===== INPUT DATA =====

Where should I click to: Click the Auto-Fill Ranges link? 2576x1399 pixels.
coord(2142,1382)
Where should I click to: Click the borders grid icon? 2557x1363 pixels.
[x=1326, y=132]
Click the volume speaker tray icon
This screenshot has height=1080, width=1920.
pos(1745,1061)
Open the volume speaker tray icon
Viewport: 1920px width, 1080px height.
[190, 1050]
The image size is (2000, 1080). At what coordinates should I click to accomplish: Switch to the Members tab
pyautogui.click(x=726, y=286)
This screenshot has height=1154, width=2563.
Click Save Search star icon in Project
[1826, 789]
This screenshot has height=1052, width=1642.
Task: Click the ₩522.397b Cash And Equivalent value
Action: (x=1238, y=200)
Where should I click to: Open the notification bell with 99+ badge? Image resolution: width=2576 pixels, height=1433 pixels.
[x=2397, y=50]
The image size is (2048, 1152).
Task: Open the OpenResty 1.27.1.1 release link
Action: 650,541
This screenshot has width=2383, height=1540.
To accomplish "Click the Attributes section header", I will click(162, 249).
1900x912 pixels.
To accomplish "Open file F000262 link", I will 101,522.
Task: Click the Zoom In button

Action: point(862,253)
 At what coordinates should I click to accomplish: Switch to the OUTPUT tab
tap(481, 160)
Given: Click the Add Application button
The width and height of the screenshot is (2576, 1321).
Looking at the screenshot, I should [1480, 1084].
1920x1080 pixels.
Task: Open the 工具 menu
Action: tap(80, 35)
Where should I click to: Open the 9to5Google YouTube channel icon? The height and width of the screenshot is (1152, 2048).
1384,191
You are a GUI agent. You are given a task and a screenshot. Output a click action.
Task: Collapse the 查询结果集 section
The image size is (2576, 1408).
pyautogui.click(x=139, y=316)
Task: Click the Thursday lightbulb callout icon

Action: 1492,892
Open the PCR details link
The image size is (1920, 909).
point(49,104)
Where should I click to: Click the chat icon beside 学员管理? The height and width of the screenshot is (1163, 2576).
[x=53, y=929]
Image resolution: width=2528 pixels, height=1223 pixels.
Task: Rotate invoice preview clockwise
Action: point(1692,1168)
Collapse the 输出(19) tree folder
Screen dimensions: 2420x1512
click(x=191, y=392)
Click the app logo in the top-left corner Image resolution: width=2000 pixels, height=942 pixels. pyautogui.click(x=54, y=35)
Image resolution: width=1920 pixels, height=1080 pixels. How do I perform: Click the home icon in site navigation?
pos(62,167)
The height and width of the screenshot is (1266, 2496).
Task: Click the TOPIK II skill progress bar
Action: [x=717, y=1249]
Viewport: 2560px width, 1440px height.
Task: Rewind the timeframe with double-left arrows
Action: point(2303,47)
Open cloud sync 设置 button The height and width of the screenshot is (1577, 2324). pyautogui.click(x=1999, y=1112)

=====

DESCRIPTION OF THE TASK: Only the number of lines in the data that hold "will" should be stated.

PROBLEM SOLUTION: 2